▸ TASK STATEMENT
Duplicate the rows from the line containing "Given: Navigate to My account menu" up to and including the line containing "The height and width of the screenshot is (822, 1462).", reproducing them verbatim and nothing else.

▸ LISTED RECORDS
::::::::

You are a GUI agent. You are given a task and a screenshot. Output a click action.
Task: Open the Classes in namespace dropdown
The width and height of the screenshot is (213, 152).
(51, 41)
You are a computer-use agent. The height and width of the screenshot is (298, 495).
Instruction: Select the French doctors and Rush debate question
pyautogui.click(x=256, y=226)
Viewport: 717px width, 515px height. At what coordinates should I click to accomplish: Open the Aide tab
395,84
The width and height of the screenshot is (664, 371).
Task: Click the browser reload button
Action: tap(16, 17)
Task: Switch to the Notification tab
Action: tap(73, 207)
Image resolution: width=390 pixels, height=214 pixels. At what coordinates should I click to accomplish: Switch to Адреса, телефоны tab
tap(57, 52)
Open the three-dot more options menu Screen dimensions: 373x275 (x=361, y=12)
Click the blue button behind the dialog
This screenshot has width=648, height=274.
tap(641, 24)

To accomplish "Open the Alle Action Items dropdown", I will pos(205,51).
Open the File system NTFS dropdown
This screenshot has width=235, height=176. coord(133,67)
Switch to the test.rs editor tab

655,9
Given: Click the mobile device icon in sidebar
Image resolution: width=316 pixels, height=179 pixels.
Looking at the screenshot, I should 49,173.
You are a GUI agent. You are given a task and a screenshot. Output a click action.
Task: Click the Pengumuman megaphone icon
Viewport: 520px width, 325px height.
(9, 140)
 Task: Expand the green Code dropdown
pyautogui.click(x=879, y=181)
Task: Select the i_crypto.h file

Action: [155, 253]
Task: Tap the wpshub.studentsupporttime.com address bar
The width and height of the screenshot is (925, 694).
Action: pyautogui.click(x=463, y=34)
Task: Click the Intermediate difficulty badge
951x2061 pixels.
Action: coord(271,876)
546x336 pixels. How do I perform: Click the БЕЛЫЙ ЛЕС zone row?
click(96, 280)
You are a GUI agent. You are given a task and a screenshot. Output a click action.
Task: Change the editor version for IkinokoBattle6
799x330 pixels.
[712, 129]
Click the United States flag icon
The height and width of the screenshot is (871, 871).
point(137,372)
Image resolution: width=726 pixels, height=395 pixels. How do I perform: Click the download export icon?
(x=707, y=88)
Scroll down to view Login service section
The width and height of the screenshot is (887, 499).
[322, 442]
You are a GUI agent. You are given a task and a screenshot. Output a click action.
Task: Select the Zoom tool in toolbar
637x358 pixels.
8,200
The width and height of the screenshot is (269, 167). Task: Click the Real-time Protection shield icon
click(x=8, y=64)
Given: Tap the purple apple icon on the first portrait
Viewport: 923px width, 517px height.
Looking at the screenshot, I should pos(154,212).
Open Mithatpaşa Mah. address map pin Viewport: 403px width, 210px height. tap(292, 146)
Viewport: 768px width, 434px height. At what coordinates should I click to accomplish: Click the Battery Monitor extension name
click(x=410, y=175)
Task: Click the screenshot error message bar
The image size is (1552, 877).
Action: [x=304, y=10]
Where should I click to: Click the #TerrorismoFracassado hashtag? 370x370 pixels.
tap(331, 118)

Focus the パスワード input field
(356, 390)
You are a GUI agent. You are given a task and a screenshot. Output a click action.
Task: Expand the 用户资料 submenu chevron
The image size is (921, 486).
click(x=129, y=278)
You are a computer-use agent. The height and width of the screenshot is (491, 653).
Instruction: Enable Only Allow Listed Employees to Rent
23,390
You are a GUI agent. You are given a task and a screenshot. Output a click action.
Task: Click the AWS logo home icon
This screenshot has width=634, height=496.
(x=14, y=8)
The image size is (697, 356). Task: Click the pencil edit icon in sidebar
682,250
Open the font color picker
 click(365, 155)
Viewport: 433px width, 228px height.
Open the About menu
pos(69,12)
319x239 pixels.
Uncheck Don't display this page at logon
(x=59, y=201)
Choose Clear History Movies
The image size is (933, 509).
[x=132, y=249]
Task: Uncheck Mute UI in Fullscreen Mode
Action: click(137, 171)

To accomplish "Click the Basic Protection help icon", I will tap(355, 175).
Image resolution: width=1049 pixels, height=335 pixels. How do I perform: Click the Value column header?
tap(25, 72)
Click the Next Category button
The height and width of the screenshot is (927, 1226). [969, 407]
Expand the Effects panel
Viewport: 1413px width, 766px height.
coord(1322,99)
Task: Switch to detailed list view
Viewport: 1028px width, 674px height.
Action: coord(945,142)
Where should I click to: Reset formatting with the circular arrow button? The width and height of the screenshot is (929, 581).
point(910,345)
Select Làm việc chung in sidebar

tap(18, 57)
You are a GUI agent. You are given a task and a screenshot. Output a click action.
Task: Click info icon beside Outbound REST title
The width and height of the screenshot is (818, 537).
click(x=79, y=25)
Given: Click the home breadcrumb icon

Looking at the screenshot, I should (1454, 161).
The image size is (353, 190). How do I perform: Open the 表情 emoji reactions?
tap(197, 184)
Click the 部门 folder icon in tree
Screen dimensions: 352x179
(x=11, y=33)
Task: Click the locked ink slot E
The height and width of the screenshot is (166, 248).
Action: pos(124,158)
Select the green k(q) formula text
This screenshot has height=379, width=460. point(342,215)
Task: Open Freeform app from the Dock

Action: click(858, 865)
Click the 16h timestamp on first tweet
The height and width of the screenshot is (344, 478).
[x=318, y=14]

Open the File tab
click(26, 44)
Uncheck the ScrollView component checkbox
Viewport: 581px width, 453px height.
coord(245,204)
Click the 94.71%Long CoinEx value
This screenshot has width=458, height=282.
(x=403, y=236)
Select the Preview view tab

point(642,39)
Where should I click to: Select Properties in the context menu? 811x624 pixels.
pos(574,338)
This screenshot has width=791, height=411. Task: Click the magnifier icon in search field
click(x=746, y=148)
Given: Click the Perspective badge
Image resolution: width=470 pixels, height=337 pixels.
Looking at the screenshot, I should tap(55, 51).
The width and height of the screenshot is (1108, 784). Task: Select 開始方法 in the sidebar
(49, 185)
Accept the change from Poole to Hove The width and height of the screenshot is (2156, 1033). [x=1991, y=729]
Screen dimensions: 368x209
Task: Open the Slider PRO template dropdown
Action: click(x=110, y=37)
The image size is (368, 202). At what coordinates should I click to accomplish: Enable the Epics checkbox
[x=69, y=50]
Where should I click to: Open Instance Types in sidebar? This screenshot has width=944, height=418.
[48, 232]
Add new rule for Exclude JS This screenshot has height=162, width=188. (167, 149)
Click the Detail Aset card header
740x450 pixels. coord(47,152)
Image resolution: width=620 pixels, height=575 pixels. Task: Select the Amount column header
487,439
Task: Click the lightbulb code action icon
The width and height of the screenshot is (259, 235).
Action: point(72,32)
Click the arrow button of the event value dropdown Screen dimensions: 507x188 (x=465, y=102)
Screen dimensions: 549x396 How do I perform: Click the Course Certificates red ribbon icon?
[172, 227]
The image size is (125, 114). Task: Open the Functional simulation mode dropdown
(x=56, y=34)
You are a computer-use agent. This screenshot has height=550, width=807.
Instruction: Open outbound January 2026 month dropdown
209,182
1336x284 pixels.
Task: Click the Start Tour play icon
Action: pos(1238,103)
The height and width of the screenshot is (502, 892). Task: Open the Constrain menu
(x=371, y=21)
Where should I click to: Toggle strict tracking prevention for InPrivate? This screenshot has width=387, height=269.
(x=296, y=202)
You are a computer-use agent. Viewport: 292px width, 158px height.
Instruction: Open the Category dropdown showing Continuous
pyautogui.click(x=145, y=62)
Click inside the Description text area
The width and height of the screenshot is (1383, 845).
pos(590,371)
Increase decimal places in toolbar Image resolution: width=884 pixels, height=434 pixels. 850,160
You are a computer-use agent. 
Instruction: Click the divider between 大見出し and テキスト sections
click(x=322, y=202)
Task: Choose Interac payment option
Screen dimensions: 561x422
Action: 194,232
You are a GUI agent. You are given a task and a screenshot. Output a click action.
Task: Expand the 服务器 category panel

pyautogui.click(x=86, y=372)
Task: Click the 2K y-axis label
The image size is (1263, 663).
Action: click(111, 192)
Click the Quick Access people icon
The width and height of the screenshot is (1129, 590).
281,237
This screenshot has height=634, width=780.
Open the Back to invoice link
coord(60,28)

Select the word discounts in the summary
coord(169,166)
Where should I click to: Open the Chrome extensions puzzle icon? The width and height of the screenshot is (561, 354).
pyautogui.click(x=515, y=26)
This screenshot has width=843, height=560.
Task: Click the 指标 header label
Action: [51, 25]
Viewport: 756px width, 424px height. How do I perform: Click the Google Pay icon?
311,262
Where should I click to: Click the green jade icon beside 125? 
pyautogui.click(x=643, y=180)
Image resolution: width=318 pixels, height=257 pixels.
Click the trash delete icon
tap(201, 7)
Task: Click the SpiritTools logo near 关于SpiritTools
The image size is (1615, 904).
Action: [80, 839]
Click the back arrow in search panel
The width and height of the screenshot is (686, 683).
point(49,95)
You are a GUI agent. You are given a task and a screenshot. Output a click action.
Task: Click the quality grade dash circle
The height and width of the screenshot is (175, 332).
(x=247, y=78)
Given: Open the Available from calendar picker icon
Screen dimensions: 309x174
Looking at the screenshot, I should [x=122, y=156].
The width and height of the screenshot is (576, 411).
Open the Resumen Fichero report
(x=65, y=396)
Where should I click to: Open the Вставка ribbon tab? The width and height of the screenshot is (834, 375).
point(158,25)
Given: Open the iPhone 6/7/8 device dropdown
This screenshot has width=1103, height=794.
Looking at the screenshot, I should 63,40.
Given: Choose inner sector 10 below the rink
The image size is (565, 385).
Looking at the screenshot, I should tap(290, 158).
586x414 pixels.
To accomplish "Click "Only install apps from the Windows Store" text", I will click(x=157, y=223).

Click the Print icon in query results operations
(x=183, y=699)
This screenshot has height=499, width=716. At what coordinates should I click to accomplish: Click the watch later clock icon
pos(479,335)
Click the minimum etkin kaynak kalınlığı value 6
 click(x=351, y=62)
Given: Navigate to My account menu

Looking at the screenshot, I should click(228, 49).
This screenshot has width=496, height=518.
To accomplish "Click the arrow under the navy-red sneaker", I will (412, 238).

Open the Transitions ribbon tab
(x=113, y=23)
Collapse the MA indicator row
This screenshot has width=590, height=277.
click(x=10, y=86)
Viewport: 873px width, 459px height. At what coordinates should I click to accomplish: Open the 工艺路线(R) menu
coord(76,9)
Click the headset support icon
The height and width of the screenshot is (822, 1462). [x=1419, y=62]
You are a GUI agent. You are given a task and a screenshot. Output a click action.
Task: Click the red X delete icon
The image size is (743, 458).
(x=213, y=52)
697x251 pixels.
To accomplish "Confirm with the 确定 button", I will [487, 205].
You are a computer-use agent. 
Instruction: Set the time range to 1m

::::::::

▸ SOLVED PROBLEM
Given: Navigate to My account menu

Looking at the screenshot, I should click(228, 49).
This screenshot has width=496, height=518.
To accomplish "Click the arrow under the navy-red sneaker", I will (412, 238).

Open the Transitions ribbon tab
(x=113, y=23)
Collapse the MA indicator row
This screenshot has width=590, height=277.
click(x=10, y=86)
Viewport: 873px width, 459px height. At what coordinates should I click to accomplish: Open the 工艺路线(R) menu
coord(76,9)
Click the headset support icon
The height and width of the screenshot is (822, 1462). [x=1419, y=62]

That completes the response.